Simone de Beauvoir: literatura y feminismo
Simone de Beauvoir, escritora y filósofa francesa, fue de las principales piedras angulares del feminismo de manera internacional. A día de hoy, es de las más leídas en cuanto a teoría feminista y la lucha de género. La autora de El Segundo Sexo fue pionera en hablar de temas que eran tabú y les estaban prohibidos a las mujeres por las costumbres y la moral: ella rompió con eso e invitó a las mujeres a descubrir su libertad para reflexionar, cuestionarse, repensar y reimaginar su existencia.
Simone nació en el seno de una familia privilegiada. Pudo estudiar en medio de una crisis económica, debido a que se depositó en ella la expectativa de que o bien estuviera preparada para ser una buena esposa, o bien pudiera ganarse la vida por sí misma. Aunque fuera porque su padre esperaba que diera una buena impresión social -como se mencionó en el tema anterior, las mujeres podían cultivarse por ocio, pero siempre era con intenciones de satisfacer al hombre o a otros-, ella supo utilizarlo a su favor y sacarle ventaja. Se rodeó de intelectuales y estuvo en un ambiente que le permitió expandir sus horizontes, se dedicó a filosofar, a aprender y escribir.
El impacto que tuvo la publicación de El Segundo Sexo, en 1949, fue enorme y variado: por un lado, la población cegada por el sistema de dominación machista estaba sorprendida, disgustada de que Simone hubiera utilizado su talento para expresar temas semejantes. Lo vieron como una broma, una burla, le restaron seriedad e importancia a los temas que trataba. Y, aún a pesar de eso, el libro se convirtió de inmediato en un best seller: había causado revuelta porque rompía con la imposición, pero, para las mujeres, fue al fin como un espacio para abrir diálogo sobre la condición de la que dependían; su sexo.
Simone, en estas épocas, ya hace una distinción entre sexo y género, asegurando acertadamente que el sexo es biológico mientras que el género es algo aprendido por la sociedad. Es ese el tema central de su libro, así como la famosa frase con la que inicia: uno no nace mujer, se llega a serlo. Su tesis gira alrededor de cómo las mujeres, las niñas, los bebés hembras de nuestra raza, no nacen siendo la figura que la sociedad ha construido de la mujer, sino que con el tiempo se les va acondicionando para llegar a serlo: se ve en los juguetes, en la educación, en los derechos y las oportunidades.
En el documental se presentan impactantes cifras sobre la brecha entre salarios de hombres y mujeres, cómo siempre en tiempos difíciles o de crisis se busca enviar a las mujeres a la cocina, o la diferencia entre los puestos laborales también -se dice que el 90% de las secretarias son mujeres, mientras que sólo el 8% de cargos directivos llegan a ser ocupados por mujeres-.
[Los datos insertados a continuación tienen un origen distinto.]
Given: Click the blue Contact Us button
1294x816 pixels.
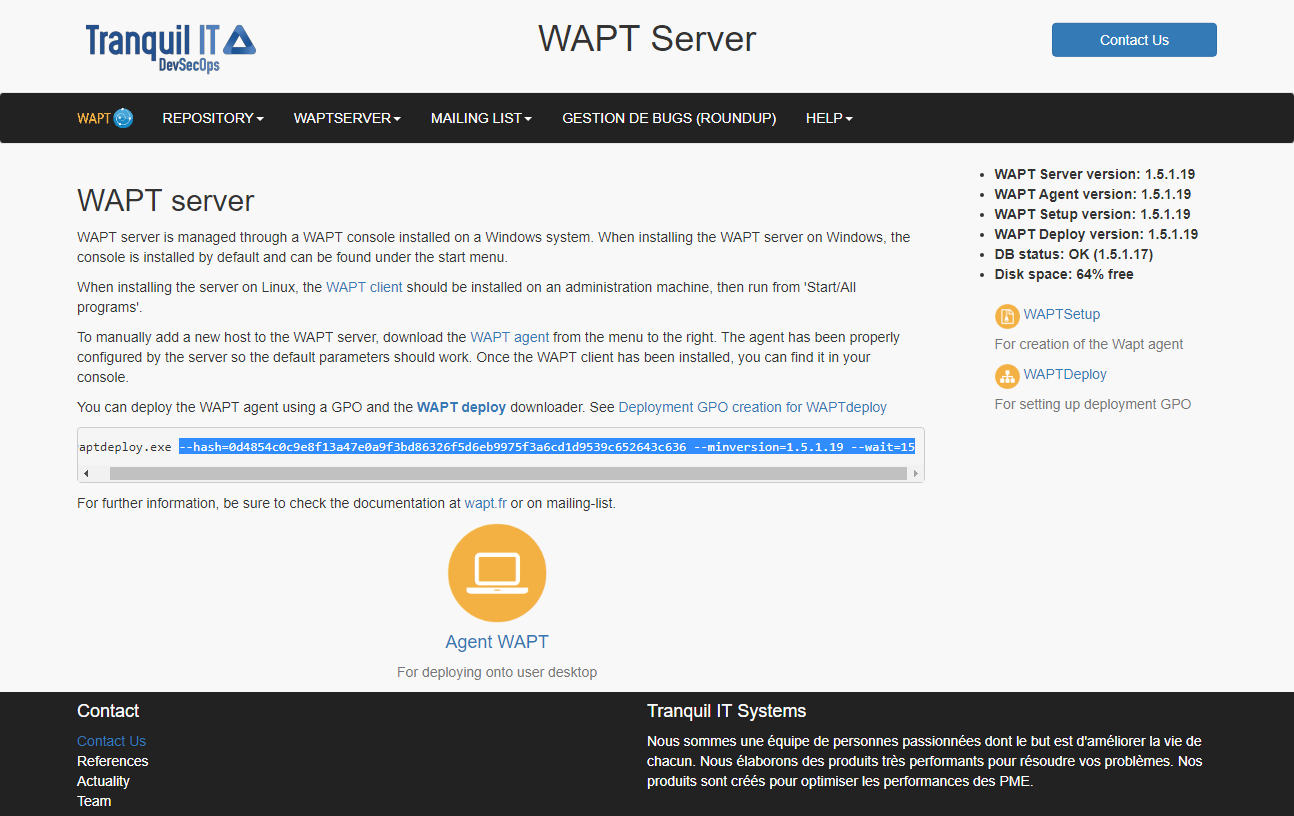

Estos ejemplos me recordaron a Sefchovich, quien hace referencia a esta problemática en México, mencionando en una parte de su conferencia que José Vasconcelos encargó a Gabriela Mistral hacer un libro de texto exclusivo para niñas, donde tratara cómo ser una buena esposa, buena ama de casa y buena madre, mientras que el de los niños contenía a grandes de la literatura universal.
Este tipo de brechas se ve todo el tiempo en el ámbito laboral, familiar, social, escolar y en todos los demás. Ha habido avances, como el derecho al voto, el derecho a trabajar, la igualdad y paridad de género en las Leyes y la Constitución. Sin embargo, aún hace falta camino para terminar la deconstrucción del sistema patriarcal. Como Simone lo llega a mencionar, el fin es que las mujeres se vean como seres humanos y se les trate con la dignidad que todo humano merece, y ya no más como a una idealización que existe para servir y alcanzar ciertas expectativas.